Usman juga menilai pengesahan RUU soal pemekaran tiga provinsi di Papua itu cacat prosedural dan material. Disebut cacat prosedural karena dibuat dan disepakati tanpa partisipasi dan konsultasi orang asli Papua setidaknya MRP. Padahal kebijakan itu berdampak besar bagi mereka.

Kemudian disebut cacat material karena RUU tentang Provinsi Papua Selatan, Provinsi Papua Tengah, dan Provinsi Papua Pegunungan Tengah itu menggunakan Undang-undang Nomor 2 Tahun 2021 tentang Otonomi Khusus bagi Provinsi Papua yang materinya sedang diperiksa oleh Mahkamah Konstitusi (MK).

ADVERTISEMENT

SCROLL TO CONTINUE WITH CONTENT

"Bisa makin keras penolakan terhadap daerah otonomi baru (DOB), bahkan terhadap Otsus itu sendiri," kata Usman, Kamis (7/4) malam.

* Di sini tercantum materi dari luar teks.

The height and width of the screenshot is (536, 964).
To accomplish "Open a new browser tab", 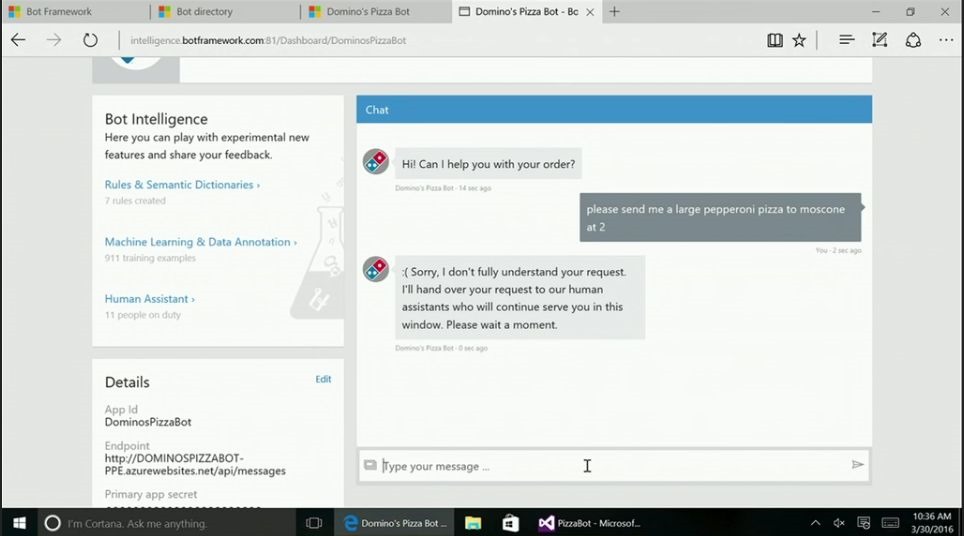I will click(614, 12).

Diketahui, pada September 2021, MRP melayangkan permohonan uji materiil UU Nomor 2 Tahun 2021 tentang Otonomi Khusus Papua ke MK. Salah satu pasal yang digugat yaitu terkait wewenang pemekaran wilayah di Papua.

Usman juga curiga, ambisi pemerintah melakukan pemekaran di Papua terkait dengan proses perizinan penambangan di Blok Wabu. Selama 2-3 tahun terakhir, kata dia, ada tarik ulur antara Kementerian ESDM dengan Gubernur Papua soal penambangan di tempat tersebut.

Dengan kondisi itu, ia menduga pemerintah mengambil jalan pintas dengan pemekaran wilayah agar izin mudah diberikan. Untuk itu, Usman meminta agar pemerintah dan DPR segera mengundang MRP dan Gubernur Papua. Sementara kesepakatan RUU pemekaran itu dibatalkan, setidaknya menunda rencana itu sampai putusan MK terbit.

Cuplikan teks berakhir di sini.